* [Exercise prompt] Your task is to copy the lines of the data below from the line holding "The height and width of the screenshot is (655, 1164)." through the line holding "Click Raport stornări", inclusive, exactly and with nothing added.

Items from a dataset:
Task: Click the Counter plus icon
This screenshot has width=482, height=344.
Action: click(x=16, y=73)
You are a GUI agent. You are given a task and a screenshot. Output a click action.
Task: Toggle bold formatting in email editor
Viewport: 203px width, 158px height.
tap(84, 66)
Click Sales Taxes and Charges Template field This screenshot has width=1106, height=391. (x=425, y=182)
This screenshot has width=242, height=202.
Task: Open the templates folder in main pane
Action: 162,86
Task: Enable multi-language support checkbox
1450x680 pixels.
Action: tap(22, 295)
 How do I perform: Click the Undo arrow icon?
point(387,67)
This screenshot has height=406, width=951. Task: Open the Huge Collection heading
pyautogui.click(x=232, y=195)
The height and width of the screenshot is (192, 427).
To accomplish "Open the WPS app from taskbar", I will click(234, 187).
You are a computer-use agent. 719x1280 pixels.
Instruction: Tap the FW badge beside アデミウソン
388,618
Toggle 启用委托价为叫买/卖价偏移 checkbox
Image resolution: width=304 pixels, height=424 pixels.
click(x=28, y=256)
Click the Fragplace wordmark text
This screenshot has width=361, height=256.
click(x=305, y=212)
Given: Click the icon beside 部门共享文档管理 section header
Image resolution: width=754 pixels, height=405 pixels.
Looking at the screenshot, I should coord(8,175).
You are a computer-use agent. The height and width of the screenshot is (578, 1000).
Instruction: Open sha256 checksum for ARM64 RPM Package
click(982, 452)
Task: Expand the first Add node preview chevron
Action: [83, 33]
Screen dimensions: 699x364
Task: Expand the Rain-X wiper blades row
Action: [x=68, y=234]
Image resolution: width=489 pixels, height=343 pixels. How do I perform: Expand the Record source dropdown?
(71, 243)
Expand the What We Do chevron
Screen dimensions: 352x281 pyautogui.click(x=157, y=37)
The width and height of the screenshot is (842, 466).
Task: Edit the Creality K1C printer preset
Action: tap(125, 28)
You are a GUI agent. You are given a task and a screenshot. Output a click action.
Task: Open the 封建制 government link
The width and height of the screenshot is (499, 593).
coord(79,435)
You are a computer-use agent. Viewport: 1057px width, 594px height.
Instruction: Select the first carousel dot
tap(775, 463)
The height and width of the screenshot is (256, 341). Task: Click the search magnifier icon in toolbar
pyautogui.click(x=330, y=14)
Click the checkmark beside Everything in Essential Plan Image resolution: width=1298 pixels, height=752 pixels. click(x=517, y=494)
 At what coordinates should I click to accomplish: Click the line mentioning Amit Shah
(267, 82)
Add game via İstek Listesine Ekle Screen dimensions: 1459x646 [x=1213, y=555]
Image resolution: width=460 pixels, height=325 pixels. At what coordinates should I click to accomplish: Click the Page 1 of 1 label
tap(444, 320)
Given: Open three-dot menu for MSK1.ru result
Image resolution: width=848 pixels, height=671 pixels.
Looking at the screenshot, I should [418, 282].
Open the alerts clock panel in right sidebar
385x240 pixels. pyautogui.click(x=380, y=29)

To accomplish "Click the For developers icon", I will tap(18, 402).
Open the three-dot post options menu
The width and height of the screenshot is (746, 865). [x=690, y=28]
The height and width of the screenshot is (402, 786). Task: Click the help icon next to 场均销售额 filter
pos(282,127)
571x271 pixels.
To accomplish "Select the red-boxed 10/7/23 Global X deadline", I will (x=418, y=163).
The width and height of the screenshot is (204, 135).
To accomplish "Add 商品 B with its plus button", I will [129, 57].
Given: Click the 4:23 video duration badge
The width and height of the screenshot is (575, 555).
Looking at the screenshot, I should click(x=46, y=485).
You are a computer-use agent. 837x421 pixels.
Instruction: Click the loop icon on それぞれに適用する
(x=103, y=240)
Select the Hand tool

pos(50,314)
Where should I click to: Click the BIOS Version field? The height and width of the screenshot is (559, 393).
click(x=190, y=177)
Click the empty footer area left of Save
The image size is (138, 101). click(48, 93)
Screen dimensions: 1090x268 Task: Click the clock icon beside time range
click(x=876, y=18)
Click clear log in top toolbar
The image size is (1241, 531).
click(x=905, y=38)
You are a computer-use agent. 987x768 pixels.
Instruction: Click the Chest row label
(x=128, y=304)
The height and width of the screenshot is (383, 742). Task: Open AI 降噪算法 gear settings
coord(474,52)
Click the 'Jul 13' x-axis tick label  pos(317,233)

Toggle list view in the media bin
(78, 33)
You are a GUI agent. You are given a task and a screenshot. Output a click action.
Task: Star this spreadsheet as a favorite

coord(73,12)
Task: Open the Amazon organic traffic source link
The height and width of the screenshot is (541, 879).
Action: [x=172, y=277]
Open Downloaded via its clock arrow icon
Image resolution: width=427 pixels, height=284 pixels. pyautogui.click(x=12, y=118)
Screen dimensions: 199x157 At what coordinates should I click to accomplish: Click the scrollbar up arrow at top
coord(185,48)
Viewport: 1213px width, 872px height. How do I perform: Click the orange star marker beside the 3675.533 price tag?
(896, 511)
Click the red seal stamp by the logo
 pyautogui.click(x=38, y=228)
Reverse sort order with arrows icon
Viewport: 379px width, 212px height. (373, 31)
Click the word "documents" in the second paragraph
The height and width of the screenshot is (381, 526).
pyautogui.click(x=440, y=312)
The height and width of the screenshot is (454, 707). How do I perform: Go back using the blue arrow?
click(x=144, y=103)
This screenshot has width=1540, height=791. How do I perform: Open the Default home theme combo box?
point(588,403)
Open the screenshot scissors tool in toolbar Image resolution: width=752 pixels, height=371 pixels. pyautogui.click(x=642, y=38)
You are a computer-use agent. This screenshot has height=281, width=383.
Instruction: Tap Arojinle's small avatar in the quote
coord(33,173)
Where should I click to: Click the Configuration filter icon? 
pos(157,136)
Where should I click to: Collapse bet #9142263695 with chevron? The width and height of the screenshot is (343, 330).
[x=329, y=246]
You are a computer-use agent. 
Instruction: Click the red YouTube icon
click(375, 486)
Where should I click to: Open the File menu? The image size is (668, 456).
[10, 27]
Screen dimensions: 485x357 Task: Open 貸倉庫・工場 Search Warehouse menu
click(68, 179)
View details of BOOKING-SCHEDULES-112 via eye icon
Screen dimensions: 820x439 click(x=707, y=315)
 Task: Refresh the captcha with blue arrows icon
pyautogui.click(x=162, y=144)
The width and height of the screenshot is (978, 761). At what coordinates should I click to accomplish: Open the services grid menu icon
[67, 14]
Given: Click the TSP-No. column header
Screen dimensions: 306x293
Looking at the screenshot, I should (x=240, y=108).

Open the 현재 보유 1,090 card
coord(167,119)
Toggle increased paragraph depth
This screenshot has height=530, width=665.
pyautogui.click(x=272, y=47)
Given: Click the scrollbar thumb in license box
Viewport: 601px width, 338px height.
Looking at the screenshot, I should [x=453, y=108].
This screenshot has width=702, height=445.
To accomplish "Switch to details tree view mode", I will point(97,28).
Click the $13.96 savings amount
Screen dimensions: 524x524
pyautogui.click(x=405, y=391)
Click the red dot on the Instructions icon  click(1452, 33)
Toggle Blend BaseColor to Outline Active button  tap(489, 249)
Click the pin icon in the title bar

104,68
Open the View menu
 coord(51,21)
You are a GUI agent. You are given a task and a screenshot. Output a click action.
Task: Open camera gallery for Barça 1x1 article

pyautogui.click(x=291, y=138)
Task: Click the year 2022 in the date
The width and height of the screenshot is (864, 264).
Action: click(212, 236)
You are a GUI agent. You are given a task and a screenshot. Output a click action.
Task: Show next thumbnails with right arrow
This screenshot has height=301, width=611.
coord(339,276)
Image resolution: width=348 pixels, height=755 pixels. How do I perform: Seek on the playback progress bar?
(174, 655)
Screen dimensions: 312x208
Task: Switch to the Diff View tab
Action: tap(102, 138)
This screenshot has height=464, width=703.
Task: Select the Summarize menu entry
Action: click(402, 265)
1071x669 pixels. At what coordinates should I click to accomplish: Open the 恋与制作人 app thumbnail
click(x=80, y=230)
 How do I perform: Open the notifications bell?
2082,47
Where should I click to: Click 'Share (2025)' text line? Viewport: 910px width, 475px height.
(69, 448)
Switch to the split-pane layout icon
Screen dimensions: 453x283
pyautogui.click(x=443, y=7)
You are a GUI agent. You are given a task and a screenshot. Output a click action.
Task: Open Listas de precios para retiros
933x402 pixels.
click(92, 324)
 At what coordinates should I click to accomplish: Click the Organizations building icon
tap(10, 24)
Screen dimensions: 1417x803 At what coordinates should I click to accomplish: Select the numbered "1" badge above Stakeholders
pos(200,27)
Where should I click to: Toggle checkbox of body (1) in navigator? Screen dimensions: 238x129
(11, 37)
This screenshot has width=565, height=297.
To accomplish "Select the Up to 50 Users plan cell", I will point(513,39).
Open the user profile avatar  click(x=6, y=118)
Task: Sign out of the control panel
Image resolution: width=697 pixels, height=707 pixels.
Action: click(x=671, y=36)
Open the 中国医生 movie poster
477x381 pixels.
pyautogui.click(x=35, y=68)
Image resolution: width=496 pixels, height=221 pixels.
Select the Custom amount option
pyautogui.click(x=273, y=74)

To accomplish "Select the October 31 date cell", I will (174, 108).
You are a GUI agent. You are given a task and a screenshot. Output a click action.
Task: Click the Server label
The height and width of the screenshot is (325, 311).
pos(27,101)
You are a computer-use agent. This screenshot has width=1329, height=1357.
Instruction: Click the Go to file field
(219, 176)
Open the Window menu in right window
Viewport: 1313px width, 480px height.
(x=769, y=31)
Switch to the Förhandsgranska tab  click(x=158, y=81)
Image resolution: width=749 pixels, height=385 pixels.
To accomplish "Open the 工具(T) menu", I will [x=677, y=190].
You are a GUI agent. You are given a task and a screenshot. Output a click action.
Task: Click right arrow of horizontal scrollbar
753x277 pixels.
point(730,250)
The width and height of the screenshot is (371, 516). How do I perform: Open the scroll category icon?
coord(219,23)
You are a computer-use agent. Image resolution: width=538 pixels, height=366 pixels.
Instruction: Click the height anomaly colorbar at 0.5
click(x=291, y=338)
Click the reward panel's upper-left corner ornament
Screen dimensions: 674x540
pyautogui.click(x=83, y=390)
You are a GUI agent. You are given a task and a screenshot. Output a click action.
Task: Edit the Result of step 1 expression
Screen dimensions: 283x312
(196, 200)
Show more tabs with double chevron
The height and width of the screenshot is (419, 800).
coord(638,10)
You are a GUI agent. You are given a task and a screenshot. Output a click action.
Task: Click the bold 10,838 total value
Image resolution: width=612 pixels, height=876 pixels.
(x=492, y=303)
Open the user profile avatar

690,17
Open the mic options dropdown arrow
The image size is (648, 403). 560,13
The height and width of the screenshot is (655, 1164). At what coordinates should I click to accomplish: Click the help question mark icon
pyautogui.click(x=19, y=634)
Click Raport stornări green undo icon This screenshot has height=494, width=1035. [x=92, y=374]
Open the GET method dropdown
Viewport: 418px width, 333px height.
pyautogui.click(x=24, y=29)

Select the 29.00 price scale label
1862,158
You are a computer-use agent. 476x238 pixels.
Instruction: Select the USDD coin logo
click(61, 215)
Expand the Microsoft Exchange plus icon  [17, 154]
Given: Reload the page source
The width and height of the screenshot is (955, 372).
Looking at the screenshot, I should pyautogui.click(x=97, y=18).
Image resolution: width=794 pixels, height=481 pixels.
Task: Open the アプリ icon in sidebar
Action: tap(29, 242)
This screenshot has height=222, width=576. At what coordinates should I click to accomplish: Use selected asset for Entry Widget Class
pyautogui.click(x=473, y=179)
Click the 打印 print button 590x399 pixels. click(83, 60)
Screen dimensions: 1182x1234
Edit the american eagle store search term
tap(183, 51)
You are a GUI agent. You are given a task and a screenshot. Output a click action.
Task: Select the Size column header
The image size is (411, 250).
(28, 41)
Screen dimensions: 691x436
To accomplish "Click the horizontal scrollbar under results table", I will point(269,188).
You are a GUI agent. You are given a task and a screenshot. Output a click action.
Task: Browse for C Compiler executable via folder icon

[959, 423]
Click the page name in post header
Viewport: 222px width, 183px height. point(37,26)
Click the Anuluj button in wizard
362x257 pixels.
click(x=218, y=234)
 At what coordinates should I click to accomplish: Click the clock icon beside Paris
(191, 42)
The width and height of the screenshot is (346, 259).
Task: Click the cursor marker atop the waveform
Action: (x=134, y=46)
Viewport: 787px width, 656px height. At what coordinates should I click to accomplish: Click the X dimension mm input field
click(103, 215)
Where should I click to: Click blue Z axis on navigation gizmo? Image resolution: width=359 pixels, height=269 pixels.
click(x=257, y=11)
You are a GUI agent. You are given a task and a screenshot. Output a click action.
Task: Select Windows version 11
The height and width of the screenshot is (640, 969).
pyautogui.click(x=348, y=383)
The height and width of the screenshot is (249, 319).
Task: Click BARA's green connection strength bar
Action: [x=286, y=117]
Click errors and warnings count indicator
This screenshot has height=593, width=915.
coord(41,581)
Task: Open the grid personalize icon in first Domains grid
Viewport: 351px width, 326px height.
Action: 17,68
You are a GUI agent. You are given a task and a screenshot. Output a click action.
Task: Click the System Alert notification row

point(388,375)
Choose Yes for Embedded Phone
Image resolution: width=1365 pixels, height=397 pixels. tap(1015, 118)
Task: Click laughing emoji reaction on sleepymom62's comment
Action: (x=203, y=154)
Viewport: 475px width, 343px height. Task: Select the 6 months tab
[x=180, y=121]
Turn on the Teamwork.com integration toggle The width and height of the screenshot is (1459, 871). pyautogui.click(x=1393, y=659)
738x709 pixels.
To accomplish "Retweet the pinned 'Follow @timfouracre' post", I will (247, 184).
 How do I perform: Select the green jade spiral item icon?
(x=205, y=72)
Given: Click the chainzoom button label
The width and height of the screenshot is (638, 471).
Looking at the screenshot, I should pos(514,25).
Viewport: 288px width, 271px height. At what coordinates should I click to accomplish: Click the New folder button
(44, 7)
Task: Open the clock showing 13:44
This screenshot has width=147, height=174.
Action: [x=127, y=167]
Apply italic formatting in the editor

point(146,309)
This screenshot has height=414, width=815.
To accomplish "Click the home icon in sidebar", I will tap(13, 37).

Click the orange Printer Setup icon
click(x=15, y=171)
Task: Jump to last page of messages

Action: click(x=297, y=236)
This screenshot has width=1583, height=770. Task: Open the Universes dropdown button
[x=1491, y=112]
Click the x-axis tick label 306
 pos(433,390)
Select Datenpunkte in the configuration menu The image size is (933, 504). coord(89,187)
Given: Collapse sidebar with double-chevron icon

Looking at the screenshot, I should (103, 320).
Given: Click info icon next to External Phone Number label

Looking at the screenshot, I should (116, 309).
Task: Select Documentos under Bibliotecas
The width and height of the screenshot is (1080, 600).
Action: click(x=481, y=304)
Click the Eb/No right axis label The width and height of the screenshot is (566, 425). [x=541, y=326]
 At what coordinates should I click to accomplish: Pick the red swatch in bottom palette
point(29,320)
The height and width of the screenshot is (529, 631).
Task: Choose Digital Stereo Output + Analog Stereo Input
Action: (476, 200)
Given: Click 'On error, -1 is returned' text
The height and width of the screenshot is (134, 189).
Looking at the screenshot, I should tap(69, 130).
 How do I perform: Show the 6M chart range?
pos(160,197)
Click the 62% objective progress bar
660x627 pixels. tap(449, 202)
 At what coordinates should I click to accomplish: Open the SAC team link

* [Answer box]
The height and width of the screenshot is (655, 1164). At what coordinates should I click to accomplish: Click the help question mark icon
pyautogui.click(x=19, y=634)
Click Raport stornări green undo icon This screenshot has height=494, width=1035. [x=92, y=374]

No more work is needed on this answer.